(Source material Opens)
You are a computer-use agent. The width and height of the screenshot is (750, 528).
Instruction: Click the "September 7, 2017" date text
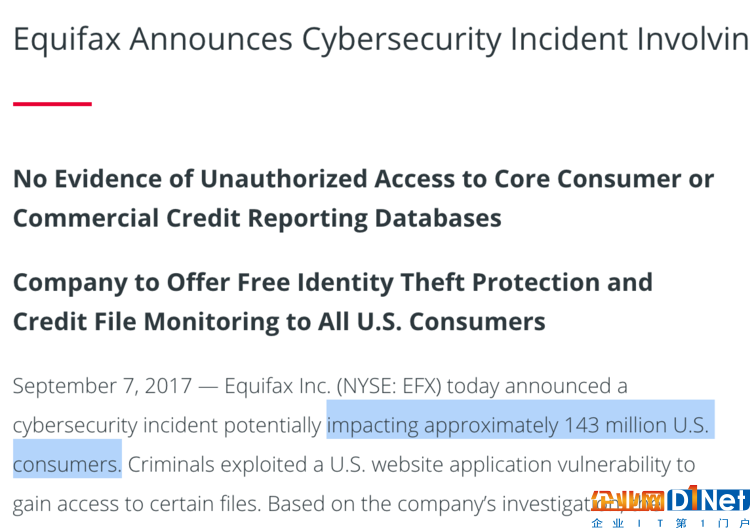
(Source material Closes)
(Source material Opens)
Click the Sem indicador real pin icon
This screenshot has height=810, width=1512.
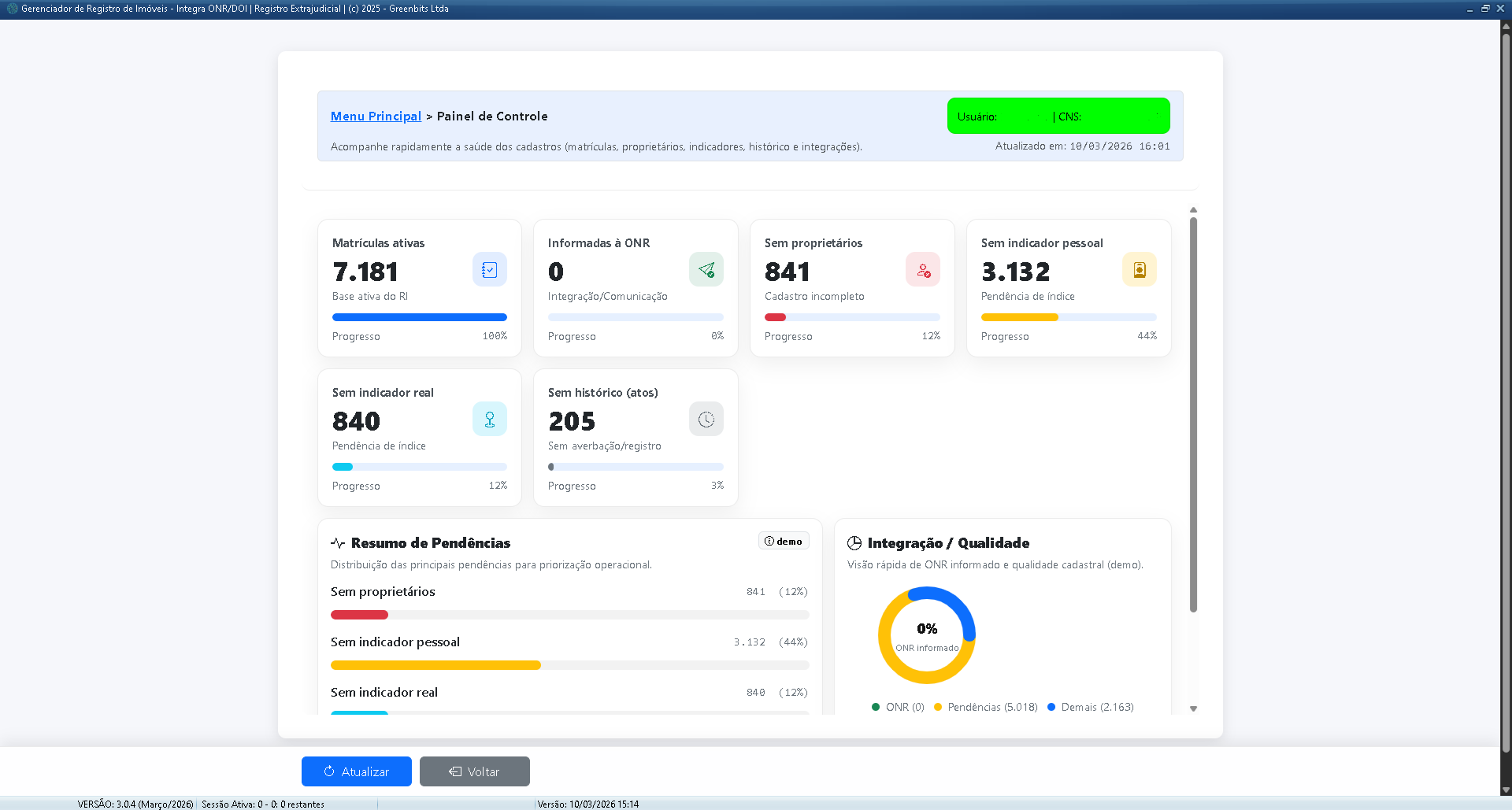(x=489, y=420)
(Source material Closes)
» Work to be completed: Would you show every line in the data above that contains the string "Click"?

» Answer section:
Instruction: Click the "September 7, 2017" date text
Click the Sem indicador real pin icon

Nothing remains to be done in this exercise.